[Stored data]
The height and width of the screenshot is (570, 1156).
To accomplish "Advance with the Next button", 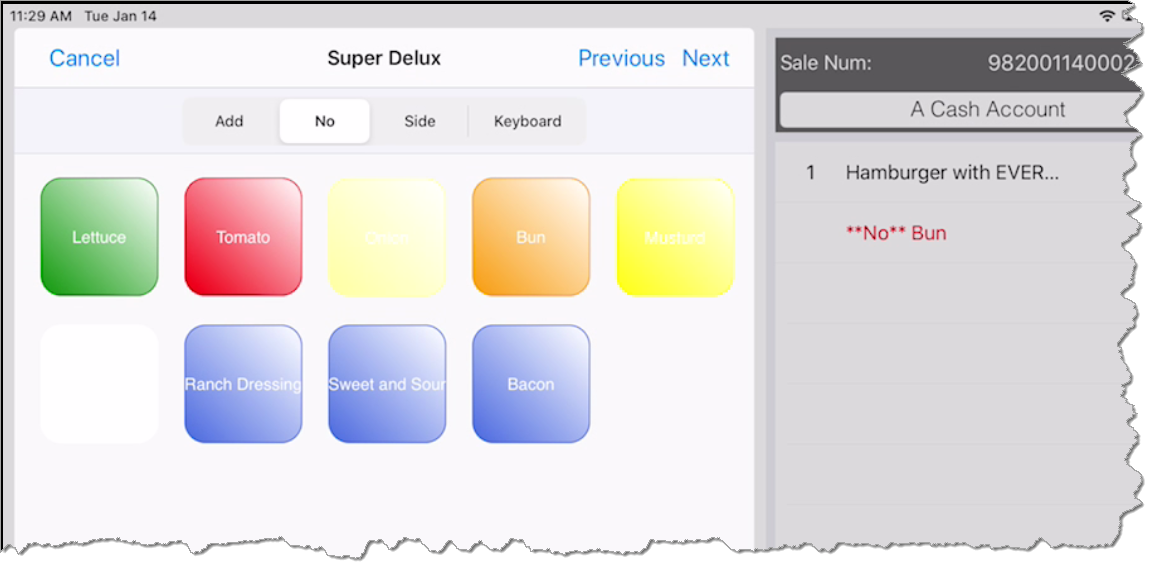I will [x=706, y=59].
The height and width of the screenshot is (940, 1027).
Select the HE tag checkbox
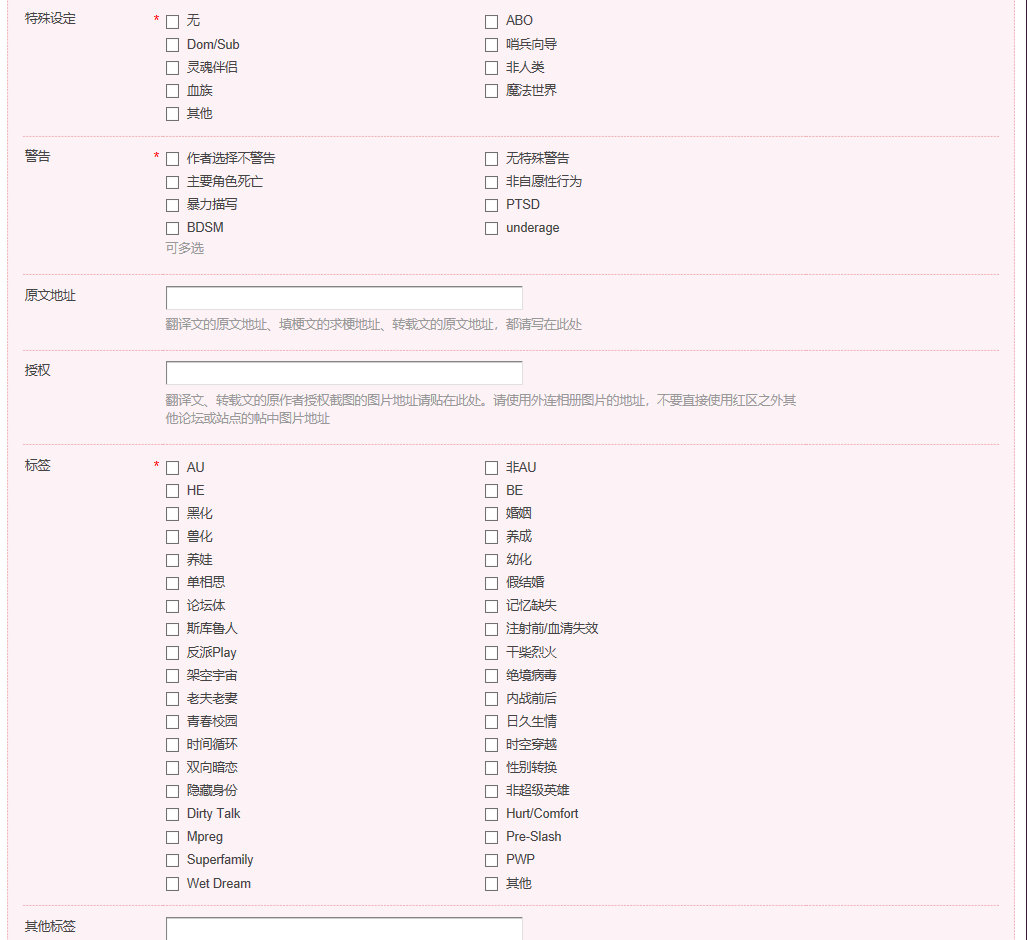pos(172,490)
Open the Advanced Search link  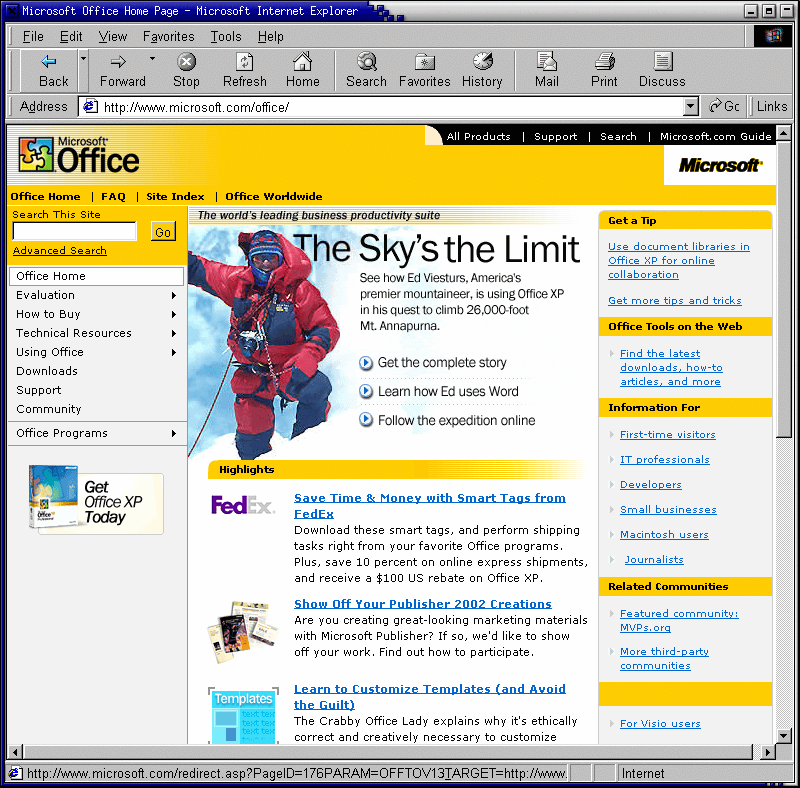tap(60, 251)
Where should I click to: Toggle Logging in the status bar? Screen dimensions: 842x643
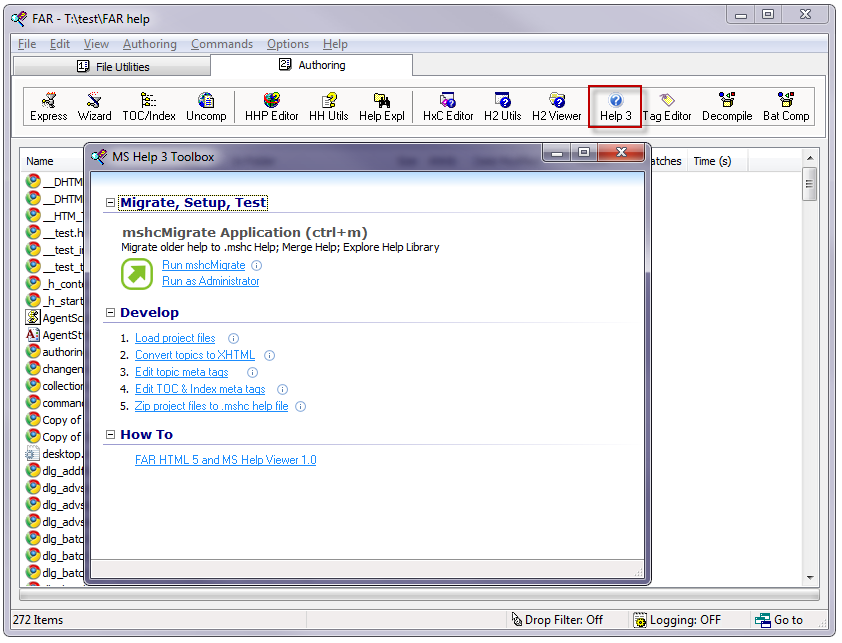click(x=677, y=620)
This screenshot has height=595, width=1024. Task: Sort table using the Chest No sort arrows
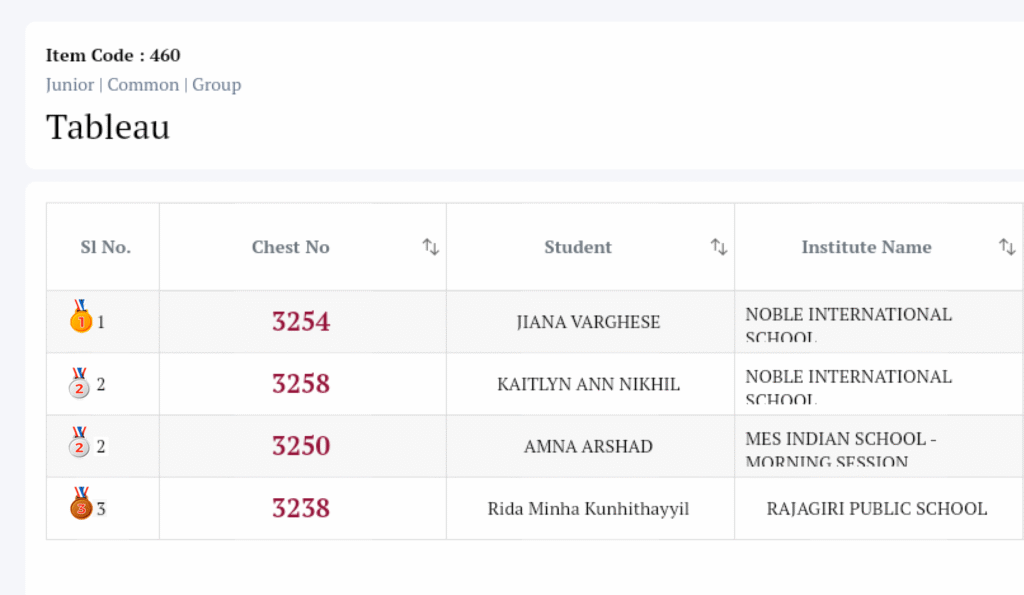coord(431,247)
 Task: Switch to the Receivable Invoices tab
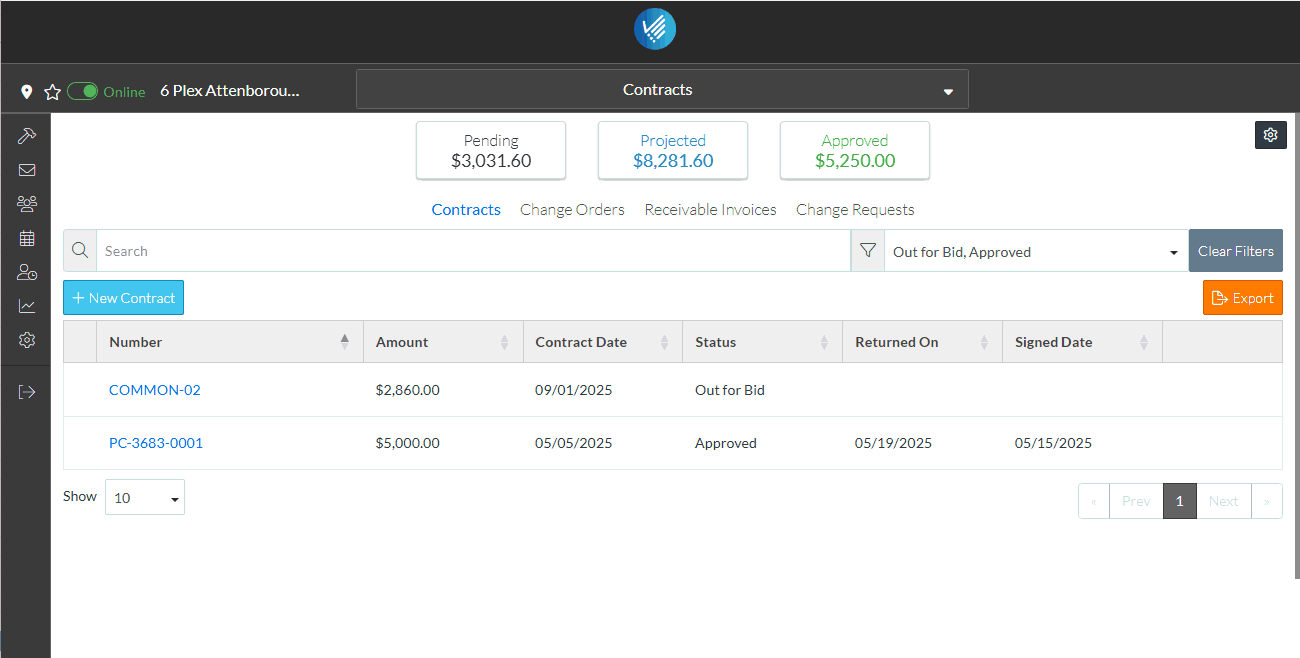(x=710, y=210)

### TASK OBJECTIVE
Print only the lines from the line that contains "Where should I" to the final line of the data, inclusive. Pictures stay out.

### FINISHED TASK
Where should I click to: Toggle Logging in the status bar? Screen dimensions: 842x643
click(x=677, y=620)
This screenshot has height=595, width=1024. Task: Sort table using the Chest No sort arrows
coord(431,247)
 Task: Switch to the Receivable Invoices tab
(x=710, y=210)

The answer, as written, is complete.